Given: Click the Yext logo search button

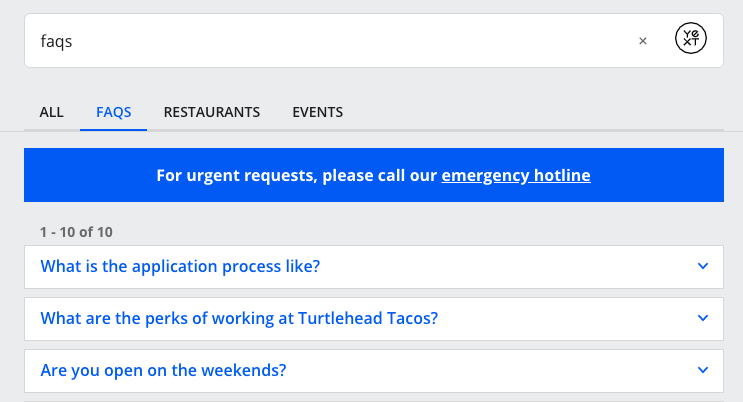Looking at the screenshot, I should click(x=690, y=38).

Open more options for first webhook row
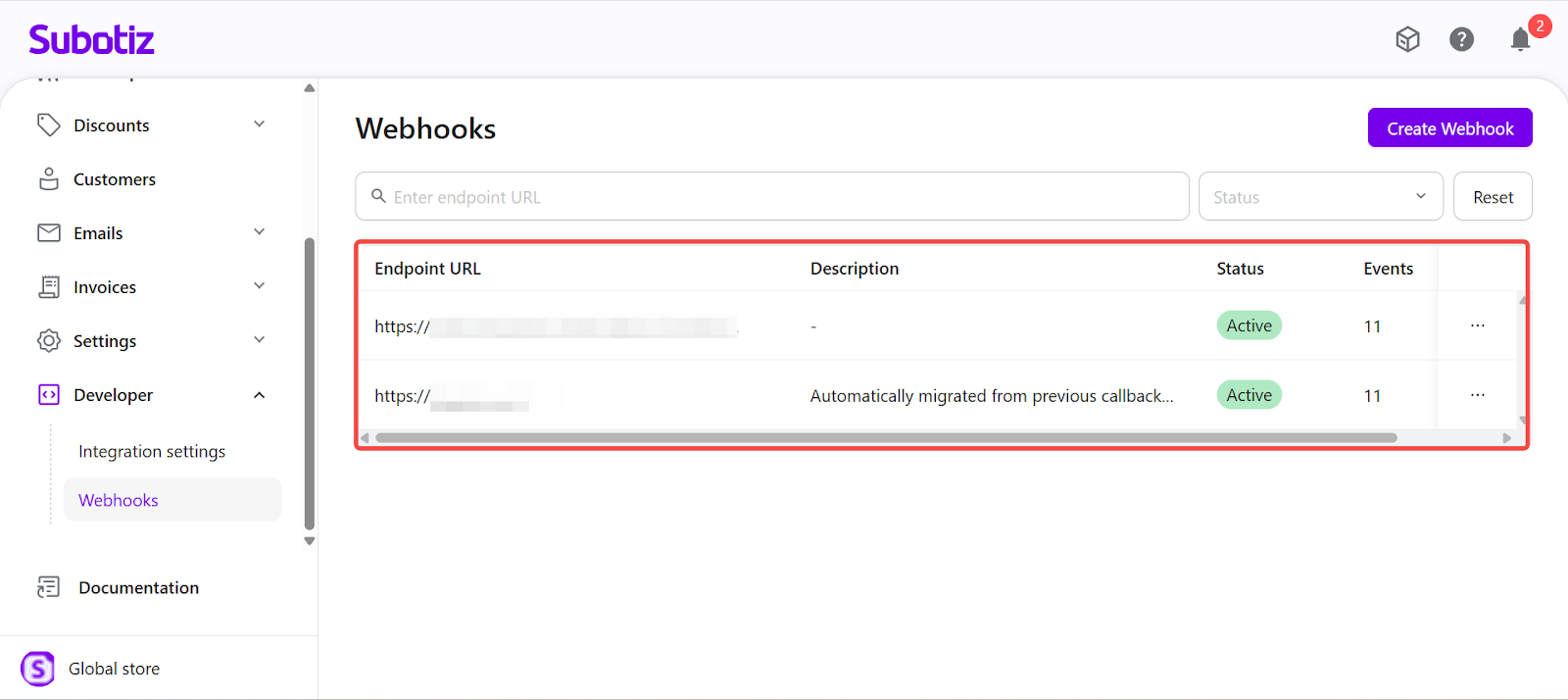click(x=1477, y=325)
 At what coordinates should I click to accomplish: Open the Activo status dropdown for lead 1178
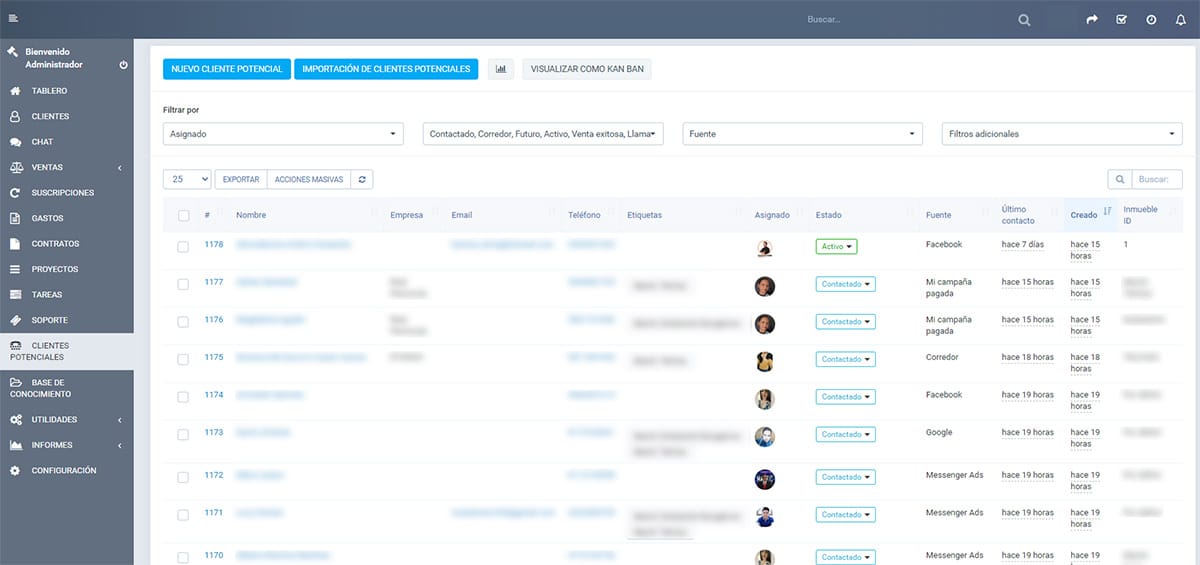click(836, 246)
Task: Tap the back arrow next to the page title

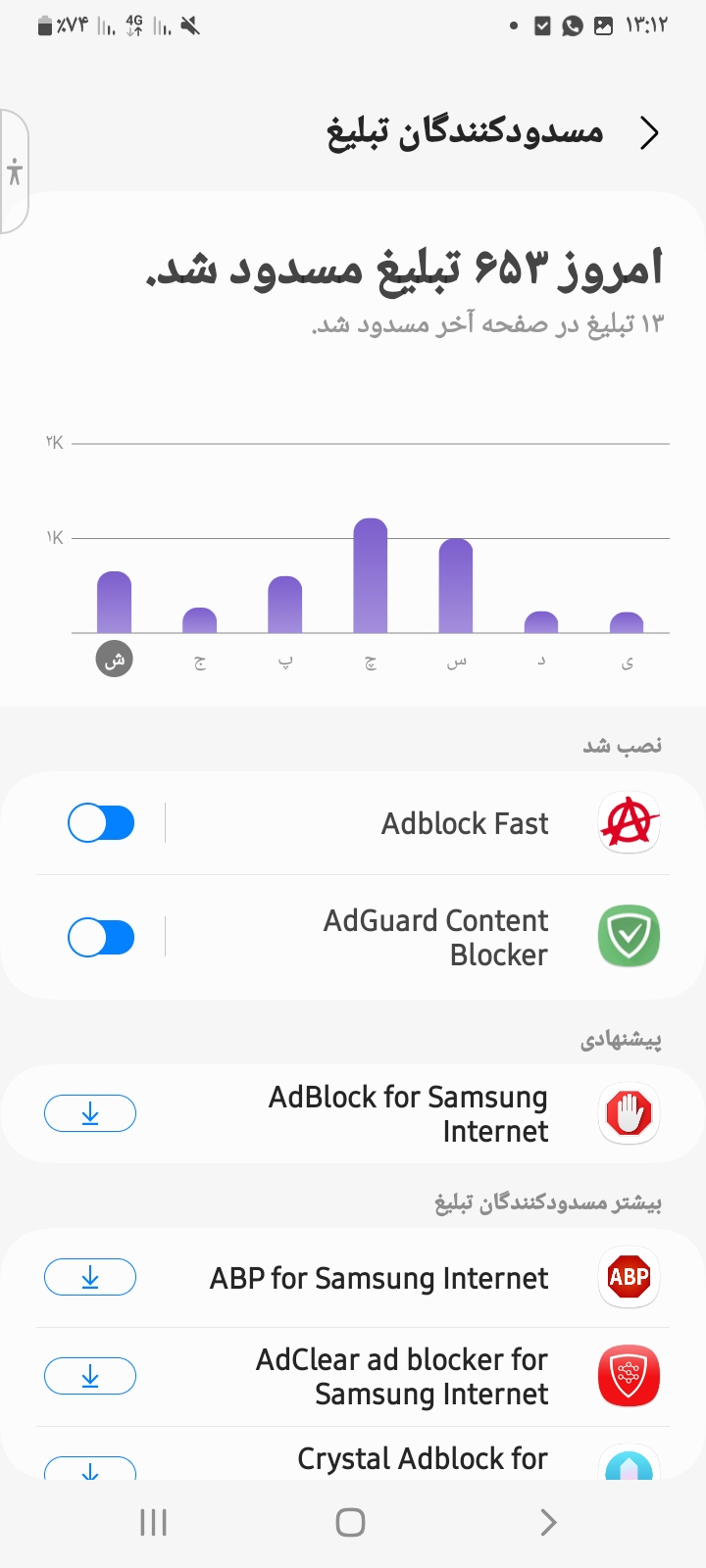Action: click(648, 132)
* * *
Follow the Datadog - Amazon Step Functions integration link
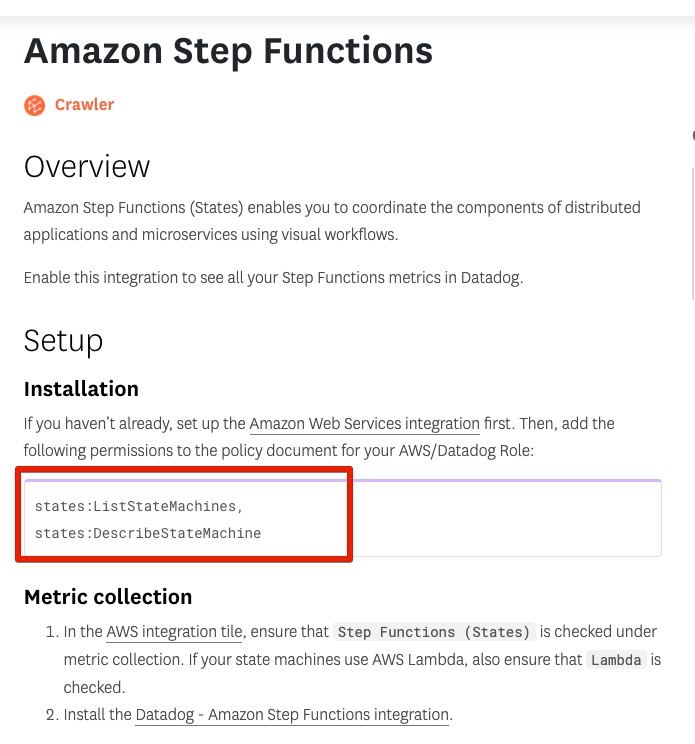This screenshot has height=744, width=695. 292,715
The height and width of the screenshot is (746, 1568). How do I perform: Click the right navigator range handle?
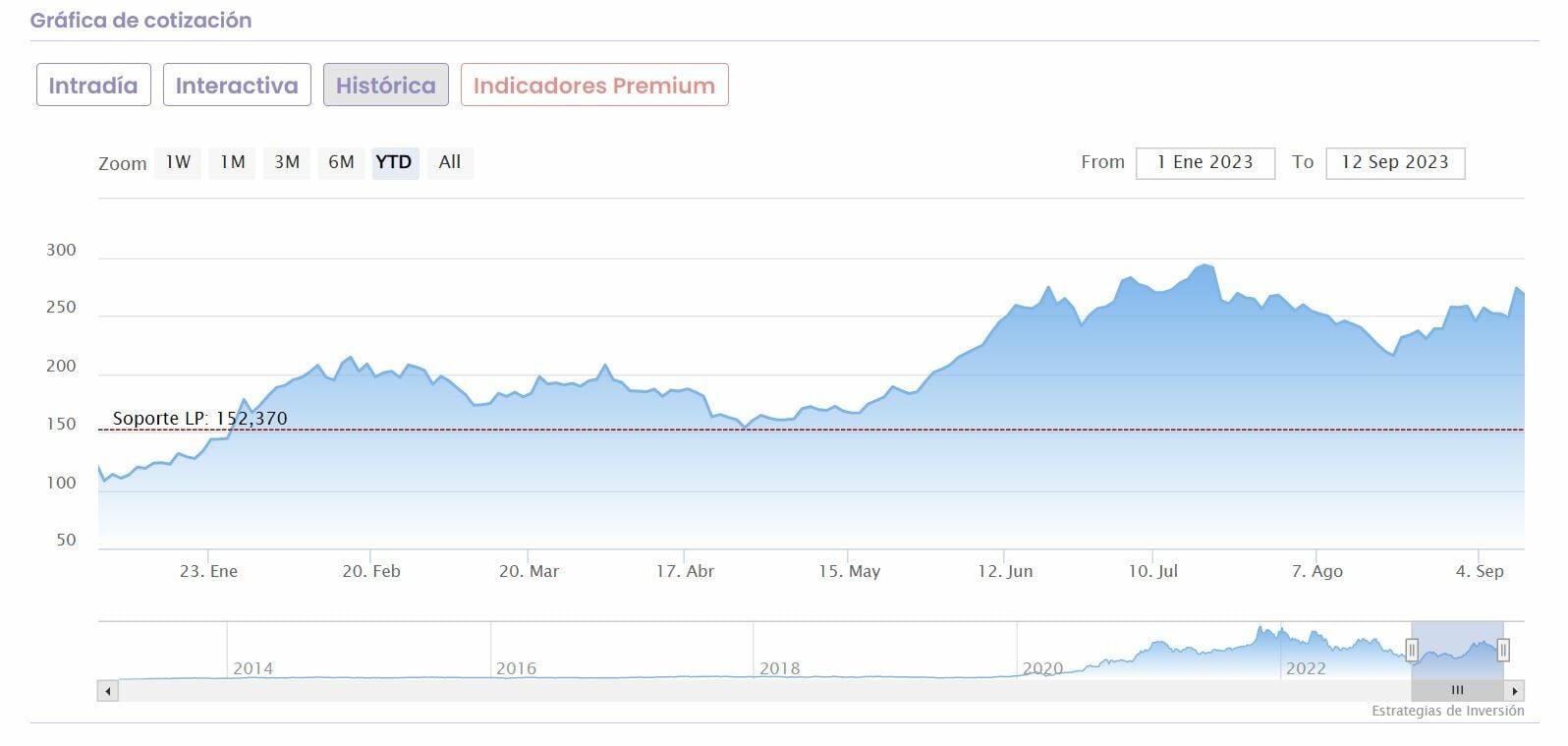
...
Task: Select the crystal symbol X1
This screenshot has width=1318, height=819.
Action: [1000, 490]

Exercise directions. Transcribe, word for word, the lines of the listing above from the one that contains "Follow the Datadog" through the one that contains "The height and", keeping both ends and dropping the pictures.

Reply.
Follow the Datadog - Amazon Step Functions integration link
This screenshot has height=744, width=695. 292,715
The height and width of the screenshot is (746, 1568). How do I perform: Click the right navigator range handle?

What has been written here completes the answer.